III. The scope and immediate goals of the proposed project:
The project will pioneer (A) the development of a new type of a big data base via collecting longitudinal streams of high frequency data in the field of education; (B) the development of the new methodology for mining new type of educational data and extracting valuable and reliable information on the correlations between various parameters of multiple data sources of different types and levels (faculty, departments, institutions).
Every day zillions of apps are being used by millions of people. People already have habits of tracking information every day (calories intake, calories burned, steps made, miles traveled, etc.). Why not harness the new technologies and the new habit to generate a stream of high frequency educational data?         
The goals:
1.  Establishing a set of measurable and universal (but modifiable) parameters which will be used for describing the state and structure of any teaching and learning processes (i.e. for any course).
2.  Developing one questionnaire for teaching faculty and one questionnaire for students, which they will use during a course regularly and frequently for self-observation, for assessing students’ actions and progress, for assessing faculty teaching actions and traits.
3.  Developing an app for collecting the data provided by students and faculty.
4.  Developing the strategy for analyzing the data coming from faculty and students in search for correlations.
5.  Developing a web-site for collecting the data coming from faculty and students.
6.  Piloting the program
We are proposing collecting high frequency longitudinal responses (from faculty and students: before the beginning of the course, then after each lecture, after each exam, summative responses after two weeks of a course about lectures, labs and all other features of the course, generalized responses after each third of a semester, and the accumulative responses just before and after the final examination).
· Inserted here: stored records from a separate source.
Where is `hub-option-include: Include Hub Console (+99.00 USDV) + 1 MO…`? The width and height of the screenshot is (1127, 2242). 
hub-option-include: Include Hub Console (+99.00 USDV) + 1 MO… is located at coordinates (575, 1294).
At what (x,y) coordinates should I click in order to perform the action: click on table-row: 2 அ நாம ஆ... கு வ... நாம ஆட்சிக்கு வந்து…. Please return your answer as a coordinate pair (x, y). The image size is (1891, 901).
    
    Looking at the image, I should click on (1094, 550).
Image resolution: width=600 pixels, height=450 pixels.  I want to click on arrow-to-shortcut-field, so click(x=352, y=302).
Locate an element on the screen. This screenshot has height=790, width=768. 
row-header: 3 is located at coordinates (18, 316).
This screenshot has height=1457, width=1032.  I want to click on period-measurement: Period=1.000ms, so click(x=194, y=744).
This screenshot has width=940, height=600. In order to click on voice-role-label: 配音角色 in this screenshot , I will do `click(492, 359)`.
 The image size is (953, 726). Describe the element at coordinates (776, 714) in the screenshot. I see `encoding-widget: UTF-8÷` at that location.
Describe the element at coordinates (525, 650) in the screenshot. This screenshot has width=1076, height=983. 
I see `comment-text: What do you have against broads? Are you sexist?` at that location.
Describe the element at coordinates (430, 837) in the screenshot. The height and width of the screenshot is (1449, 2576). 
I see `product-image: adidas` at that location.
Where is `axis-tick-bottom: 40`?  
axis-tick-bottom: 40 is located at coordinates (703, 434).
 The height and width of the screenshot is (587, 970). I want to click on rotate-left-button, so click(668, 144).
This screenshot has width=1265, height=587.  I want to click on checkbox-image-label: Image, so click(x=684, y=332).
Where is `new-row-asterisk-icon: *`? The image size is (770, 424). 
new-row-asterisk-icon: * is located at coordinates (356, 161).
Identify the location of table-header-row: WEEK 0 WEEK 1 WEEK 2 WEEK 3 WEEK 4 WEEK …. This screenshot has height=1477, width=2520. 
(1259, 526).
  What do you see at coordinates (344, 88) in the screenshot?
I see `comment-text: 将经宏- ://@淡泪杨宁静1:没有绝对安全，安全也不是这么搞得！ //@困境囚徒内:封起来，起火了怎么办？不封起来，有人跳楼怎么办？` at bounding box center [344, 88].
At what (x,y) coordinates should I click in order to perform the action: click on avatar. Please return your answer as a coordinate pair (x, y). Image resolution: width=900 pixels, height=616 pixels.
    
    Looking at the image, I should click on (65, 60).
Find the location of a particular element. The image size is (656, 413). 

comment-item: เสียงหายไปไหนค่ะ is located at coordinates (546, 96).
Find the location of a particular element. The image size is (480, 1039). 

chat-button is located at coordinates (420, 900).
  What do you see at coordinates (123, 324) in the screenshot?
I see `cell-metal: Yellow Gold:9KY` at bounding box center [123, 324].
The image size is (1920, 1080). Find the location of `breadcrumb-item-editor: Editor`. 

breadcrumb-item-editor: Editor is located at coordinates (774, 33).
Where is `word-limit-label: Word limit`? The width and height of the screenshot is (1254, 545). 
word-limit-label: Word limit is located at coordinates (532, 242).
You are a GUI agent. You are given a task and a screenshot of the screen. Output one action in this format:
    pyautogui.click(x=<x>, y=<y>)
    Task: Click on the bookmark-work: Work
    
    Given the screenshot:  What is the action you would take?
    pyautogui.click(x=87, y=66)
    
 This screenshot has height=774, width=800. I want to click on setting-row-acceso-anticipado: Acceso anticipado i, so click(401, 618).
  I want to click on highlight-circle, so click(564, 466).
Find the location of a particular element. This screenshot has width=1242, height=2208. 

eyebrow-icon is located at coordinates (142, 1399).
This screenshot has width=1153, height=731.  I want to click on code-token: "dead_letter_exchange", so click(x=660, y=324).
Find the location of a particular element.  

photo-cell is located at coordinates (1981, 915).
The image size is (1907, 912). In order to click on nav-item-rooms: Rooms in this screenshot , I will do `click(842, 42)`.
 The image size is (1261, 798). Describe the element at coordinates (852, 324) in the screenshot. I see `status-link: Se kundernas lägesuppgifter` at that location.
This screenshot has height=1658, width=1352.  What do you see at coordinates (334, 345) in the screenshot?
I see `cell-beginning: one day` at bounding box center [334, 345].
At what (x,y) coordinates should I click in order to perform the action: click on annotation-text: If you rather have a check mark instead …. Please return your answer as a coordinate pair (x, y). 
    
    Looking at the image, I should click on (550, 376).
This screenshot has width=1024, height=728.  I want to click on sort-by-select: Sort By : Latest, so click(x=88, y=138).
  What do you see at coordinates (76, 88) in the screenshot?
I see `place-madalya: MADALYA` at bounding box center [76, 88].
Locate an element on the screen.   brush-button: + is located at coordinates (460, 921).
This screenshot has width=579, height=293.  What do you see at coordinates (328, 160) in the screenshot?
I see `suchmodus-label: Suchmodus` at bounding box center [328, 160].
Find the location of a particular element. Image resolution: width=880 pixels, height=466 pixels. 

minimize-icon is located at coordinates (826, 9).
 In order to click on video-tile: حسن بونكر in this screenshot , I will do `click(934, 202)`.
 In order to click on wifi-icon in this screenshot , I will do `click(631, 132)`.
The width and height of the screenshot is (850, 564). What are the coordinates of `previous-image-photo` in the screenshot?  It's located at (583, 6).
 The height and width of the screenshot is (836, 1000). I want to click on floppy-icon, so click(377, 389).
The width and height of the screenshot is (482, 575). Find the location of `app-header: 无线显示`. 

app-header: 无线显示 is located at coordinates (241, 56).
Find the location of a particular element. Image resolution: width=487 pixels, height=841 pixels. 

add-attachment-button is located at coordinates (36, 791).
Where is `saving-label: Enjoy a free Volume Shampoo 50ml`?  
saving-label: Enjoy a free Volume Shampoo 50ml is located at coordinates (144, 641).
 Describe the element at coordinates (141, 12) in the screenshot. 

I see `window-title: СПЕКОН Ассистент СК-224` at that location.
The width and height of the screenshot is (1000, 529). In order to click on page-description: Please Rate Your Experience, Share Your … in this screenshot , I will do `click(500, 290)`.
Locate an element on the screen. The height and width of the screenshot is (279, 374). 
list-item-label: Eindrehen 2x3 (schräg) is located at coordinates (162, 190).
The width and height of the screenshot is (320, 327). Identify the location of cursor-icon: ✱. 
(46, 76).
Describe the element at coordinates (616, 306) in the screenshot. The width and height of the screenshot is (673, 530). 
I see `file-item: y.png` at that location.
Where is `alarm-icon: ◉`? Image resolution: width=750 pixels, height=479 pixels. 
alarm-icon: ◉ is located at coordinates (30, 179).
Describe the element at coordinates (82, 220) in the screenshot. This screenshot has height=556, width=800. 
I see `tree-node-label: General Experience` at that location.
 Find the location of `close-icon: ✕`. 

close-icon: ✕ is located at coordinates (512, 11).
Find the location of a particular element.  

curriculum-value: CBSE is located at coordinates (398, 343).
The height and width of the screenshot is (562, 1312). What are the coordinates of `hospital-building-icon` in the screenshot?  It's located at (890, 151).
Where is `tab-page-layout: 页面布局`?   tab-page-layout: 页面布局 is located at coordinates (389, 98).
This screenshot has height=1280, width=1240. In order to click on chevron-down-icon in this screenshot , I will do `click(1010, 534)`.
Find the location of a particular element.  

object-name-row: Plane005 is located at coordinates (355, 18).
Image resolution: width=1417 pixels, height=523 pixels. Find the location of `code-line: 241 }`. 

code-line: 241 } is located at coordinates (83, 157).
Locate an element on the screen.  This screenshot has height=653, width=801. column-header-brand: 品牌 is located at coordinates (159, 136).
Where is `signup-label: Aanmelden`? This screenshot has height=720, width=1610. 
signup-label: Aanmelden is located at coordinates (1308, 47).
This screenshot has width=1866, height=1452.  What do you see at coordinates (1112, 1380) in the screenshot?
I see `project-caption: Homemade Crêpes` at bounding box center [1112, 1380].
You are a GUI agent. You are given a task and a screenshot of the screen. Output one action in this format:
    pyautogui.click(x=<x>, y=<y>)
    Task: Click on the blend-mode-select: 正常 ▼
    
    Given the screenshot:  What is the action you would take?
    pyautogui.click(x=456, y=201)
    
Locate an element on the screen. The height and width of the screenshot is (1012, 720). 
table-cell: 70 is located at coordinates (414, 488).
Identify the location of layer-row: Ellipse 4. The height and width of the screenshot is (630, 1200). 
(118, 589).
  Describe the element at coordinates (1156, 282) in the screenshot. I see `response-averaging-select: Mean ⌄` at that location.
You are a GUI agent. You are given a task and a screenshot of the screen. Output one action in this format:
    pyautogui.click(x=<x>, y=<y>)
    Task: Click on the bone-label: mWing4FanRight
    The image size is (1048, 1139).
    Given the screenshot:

The goal is to develop procedures which will allow to visualize the structure of the responses, changes in the structure, trends in changes in the structure. This should allow to access regularly student reflection on the course and on his or her performance during the course (how do students assess the difficulty of various assignments, the clarity or helpfulness of lectures, workbooks, textbook, office hours, etc., helpful traits of a lecturer). This also should allow to access regularly the structured reflection of a faculty on teaching approach selected for the course, on students’ readiness, behavior, performance, success. The next goal is to demonstrate the existence of stable trends in correlations between various parameters affecting learning process of students.
IV. Resources.
The project will leverage the existence of the expertise and resources allocated at the Boston University: including scientists who have deep expertise in developing and application of methods for collecting and organizing big data coming from multiple sources, for quantifying data, extracting information from big data on important correlations between multiple parameters describing functioning of various systems or subsystems, finding cross relations, describing information transfer between multiple sources. Using noise reduction methods, finding critical points and visualizing state transitions (PI Prof. Plamen Ivanov), and experienced teaching faculty (co-PI Dr. Valentin Voroshilov), and high computational facility (GHPCC).
V. Future development.
The proposed approach to educational data mining is pioneering the development of the new type of educational data, and the new methodology for collecting and mining that new type of educational data.